Challenge Overview
In this challenge, we’re going to develop a Python desktop tool which allows for the marking of images and recording of the text designated by the marked input. This tool will be used to establish Ground Truth for the data files and to evaluate solutions.
I. Requirements. Here is what the tool needs to do:-
Allow users to select a local or remote input folder where a set of image files (mud log images) will reside. Local folders and Amazon S3 folders will be the most typical solution.
-
Load the list of the images files at the folder destination.
-
Save the IMAGE_URL, IMAGE_NAME, IMAGE_WIDTH, and IMAGE_HEIGHT to the IMAGE_OCR table in the database.
-
Provide users with the ability to select a particular image from the list.
-
Selecting a particular image will load the image (gif, jpg, png or tiff format) into the main workspace of the app.
-
The main workspace is basically an image editor but it only has one function: a bounding box tool. This workspace should allow users to zoom in and out on an image and should allow users to move and place multiple rectangular bounding boxes onto the existing images.
-
Users should have the ability to select and remove the boxes as well.
-
User should be able to save the bounding box characteristics into a database. Each bounding box will surround a phrase.
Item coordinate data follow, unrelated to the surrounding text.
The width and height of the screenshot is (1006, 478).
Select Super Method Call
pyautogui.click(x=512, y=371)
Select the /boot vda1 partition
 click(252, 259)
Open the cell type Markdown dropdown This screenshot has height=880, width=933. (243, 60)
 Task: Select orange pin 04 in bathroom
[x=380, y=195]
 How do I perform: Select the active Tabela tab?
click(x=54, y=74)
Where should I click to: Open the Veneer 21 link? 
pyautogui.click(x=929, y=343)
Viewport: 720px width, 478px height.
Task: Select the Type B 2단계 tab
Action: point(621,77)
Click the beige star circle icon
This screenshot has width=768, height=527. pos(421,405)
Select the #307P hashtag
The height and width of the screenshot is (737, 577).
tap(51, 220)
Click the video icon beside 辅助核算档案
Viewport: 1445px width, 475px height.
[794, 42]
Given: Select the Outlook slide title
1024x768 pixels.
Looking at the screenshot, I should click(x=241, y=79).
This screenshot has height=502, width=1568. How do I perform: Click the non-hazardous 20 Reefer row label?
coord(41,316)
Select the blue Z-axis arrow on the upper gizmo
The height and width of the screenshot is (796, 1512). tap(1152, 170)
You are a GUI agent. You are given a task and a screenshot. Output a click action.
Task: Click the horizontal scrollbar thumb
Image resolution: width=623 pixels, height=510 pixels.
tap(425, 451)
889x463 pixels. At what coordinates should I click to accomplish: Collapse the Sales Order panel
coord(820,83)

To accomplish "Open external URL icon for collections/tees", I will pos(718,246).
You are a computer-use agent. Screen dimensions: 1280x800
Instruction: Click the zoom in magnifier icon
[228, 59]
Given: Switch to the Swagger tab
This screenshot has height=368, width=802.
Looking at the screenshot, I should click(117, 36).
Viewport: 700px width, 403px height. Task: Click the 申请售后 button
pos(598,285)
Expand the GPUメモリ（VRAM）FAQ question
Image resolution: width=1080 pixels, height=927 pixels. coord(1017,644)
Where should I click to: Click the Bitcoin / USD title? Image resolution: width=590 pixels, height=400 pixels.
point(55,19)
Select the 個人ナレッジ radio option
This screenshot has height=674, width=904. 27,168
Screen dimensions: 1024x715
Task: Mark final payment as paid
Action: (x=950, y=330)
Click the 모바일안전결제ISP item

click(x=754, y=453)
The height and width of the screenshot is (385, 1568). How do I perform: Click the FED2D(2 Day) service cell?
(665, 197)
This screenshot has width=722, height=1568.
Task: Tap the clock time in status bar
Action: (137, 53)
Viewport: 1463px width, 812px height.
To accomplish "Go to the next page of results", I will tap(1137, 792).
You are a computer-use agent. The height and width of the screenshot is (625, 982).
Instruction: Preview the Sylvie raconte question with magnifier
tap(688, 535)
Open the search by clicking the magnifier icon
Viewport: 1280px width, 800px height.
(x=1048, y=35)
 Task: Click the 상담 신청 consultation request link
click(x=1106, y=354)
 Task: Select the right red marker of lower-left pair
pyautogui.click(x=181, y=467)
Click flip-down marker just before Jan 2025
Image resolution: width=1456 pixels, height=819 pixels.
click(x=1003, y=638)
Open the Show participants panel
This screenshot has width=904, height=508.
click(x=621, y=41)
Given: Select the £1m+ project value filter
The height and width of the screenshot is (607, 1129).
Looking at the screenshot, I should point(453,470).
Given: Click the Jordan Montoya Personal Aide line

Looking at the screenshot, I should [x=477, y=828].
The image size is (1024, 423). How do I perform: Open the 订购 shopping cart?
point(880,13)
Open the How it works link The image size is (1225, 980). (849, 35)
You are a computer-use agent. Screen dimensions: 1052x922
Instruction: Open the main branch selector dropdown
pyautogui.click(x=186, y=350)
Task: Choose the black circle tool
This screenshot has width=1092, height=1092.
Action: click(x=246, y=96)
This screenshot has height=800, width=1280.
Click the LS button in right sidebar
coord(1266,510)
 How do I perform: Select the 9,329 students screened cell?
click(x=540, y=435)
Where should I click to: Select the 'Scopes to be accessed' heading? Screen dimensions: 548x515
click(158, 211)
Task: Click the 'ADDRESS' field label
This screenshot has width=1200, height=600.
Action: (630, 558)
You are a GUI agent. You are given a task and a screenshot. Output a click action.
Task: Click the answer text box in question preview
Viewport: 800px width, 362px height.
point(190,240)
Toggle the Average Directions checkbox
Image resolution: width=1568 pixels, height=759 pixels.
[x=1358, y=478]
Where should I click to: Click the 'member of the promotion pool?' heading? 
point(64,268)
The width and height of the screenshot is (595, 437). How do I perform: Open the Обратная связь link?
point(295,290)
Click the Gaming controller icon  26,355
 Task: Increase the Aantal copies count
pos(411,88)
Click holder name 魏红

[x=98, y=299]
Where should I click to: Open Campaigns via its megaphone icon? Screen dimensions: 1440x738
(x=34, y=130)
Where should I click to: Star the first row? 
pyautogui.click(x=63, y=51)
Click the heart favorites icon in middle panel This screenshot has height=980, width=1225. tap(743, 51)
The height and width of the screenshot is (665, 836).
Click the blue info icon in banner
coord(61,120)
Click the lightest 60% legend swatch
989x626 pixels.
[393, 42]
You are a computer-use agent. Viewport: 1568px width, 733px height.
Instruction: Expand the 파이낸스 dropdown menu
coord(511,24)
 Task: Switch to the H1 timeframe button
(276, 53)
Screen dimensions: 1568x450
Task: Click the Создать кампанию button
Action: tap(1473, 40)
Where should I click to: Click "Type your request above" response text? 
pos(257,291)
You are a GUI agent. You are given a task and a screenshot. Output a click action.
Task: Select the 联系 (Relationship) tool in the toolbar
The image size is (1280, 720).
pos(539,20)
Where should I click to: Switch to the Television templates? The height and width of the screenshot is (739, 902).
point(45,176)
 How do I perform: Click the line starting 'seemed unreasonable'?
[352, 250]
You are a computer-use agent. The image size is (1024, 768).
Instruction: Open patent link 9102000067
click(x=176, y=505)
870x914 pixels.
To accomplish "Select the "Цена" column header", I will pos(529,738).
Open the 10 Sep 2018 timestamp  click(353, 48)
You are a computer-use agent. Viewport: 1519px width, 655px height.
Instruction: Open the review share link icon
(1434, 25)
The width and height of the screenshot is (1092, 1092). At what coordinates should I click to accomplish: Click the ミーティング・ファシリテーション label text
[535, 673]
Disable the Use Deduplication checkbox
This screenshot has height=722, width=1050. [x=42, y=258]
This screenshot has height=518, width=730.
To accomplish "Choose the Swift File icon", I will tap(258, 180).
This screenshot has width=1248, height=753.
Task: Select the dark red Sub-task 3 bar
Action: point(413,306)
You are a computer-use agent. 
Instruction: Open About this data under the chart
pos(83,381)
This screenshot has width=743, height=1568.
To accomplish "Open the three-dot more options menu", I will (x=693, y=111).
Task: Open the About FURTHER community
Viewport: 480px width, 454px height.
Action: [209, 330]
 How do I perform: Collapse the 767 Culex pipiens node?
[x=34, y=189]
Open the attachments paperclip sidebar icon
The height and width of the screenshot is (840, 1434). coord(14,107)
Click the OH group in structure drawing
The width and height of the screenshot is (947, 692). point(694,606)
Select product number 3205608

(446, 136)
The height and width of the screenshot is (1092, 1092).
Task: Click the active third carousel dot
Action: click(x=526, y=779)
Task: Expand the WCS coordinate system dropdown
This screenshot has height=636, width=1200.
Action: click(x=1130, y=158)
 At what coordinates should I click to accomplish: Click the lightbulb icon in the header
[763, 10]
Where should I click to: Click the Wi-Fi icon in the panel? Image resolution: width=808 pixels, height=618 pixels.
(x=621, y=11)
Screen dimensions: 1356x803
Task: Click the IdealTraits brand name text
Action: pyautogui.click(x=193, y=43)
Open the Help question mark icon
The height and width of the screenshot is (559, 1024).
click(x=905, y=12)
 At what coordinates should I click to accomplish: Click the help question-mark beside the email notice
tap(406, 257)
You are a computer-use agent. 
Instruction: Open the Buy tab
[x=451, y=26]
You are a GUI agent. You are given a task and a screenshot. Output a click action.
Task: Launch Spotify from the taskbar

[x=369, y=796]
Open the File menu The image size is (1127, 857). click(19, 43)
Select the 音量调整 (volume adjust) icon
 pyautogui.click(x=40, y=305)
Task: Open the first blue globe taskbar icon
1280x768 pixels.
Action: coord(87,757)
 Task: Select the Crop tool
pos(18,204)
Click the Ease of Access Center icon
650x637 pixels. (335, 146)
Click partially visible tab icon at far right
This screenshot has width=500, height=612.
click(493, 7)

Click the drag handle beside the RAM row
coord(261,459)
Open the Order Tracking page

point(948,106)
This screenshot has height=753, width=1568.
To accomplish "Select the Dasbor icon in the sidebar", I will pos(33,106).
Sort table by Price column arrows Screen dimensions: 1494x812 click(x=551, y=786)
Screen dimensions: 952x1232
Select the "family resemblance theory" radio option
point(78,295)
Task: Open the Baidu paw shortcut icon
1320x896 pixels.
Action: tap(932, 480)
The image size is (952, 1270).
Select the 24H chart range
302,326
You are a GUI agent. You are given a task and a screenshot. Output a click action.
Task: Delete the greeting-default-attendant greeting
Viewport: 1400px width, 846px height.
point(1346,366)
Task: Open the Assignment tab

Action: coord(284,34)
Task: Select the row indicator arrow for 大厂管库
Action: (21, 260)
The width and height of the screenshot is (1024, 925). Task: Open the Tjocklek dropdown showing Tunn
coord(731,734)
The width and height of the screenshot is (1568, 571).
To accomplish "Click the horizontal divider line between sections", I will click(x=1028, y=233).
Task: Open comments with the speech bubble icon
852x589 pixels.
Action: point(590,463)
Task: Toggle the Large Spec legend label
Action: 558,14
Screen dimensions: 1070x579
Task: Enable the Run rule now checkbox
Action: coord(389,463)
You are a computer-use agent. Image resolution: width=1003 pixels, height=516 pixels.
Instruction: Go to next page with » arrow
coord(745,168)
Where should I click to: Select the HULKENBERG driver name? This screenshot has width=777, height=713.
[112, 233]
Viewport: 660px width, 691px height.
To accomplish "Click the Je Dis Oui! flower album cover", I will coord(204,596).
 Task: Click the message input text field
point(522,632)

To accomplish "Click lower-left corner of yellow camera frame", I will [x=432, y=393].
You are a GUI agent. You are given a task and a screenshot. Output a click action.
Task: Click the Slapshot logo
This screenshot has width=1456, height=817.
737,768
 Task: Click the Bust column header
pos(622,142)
The bounding box coordinates can be saved in the IMAGE_OCR_PHRASE table. Each bounding box/phrase will correspond to a record in the IMAGE_OCR_PHRASE table.
-
The app should provide a means (a text input control) for manually entering the text enclosed by each bounding box. It would great if the text input control were context driven. For example, right click on a bounding box -- which brings up a small dialog box which allows users to enter text.
-
The tool should also have the ability to connect to an existing database of image data and bounding box metadata. Provided the urls in the database are accessible, a user should be able to select any image in the database and see the loaded image and the bounding boxes and phrases previously defined.
-
Once an image has been loaded into the workspace and the bounding boxes have rendered users should be able to adjust and modify the existing bounding boxes and text identified.
-
There should be a save operation after adjustments have been made.
-
Don’t worry about calculating IMAGE_OCR.PHRASE_COUNT or IMAGE_OCR.PHRASE_COUNT.SCORE. We’ll develop that functionality later.
-
Don’t worry about calculating IMAGE_OCR_PHRASE.SCORE or populating IMAGE_OCR_PHRASE.PHRASE_TYPE. We’ll develop that functionality later.
II. Database Schema
The IMAGE_OCR table contains one row per image, and must at least have the following fields:
-
IMAGE_URL - URL of File Including Image Name (PK)
-
IMAGE_NAME - Image name
-
IMAGE_WIDTH - Image width in pixels
-
IMAGE_HEIGHT - Image height in pixels
-
PHRASE_COUNT - Total number of phrases identified in this image
-
SCORE - Total score from summation of all individual phrase scores in IMAGE_OCR_PHRASE
CREATE TABLE IMAGE_OCR
(
IMAGE_URL - char(250) NOT NULL,
IMAGE_NAME char(200) NOT NULL,
IMAGE_WIDTH int DEFAULT 0 NOT NULL,
IMAGE_HEIGHT int DEFAULT 0 NOT NULL,
PHRASE_COUNT int DEFAULT 0 NOT NULL,
SCORE int
);
CREATE UNIQUE INDEX IMAGE_NAME ON IMAGE_OCR(IMAGE_URL);
The IMAGE_OCR_PHRASE table contains one row per phrase, and must at least have the following fields:
-
IMAGE_URL - URL of File Including Image Name (FK)
-
IMAGE_NAME - Image name
-
OCR_PHRASE - Phrase text identified
-
OCR_PHRASE_TYPE - Type of phrase identified: "Show", "Stain", "Trace", or "Negative"
-
SCORE - Score corresponding to phrase type: 3 for "Show", 2 for "Stain", 1 for "Trace", and 0 for "Negative"
-
X1 - pixel x coordinate of upper left corner of phrase bounding box
-
Y1 - pixel y coordinate of upper left corner of phrase bounding box
-
X2 - pixel x coordinate of lower right corner of phrase bounding box
-
Y2 - pixel y coordinate of lower right corner of phrase bounding box
CREATE TABLE IMAGE_OCR_PHRASE
(
IMAGE_URL - char(250) NOT NULL,
IMAGE_NAME char(200) NOT NULL,
OCR_PHRASE_TYPE char(10) NOT NULL,
OCR_PHRASE longtext,
SCORE int,
X1 int,
Y1 int,
X2 int,
Y2 int,
CONTEXT char(200) NOT NULL
);
Python 3.6.x
MySQL 5.7.x
Final Submission Guidelines
1. Please submit all code required by the application in your submission.zip
2. Document the build process for your code including all dependencies (pip installs etc..)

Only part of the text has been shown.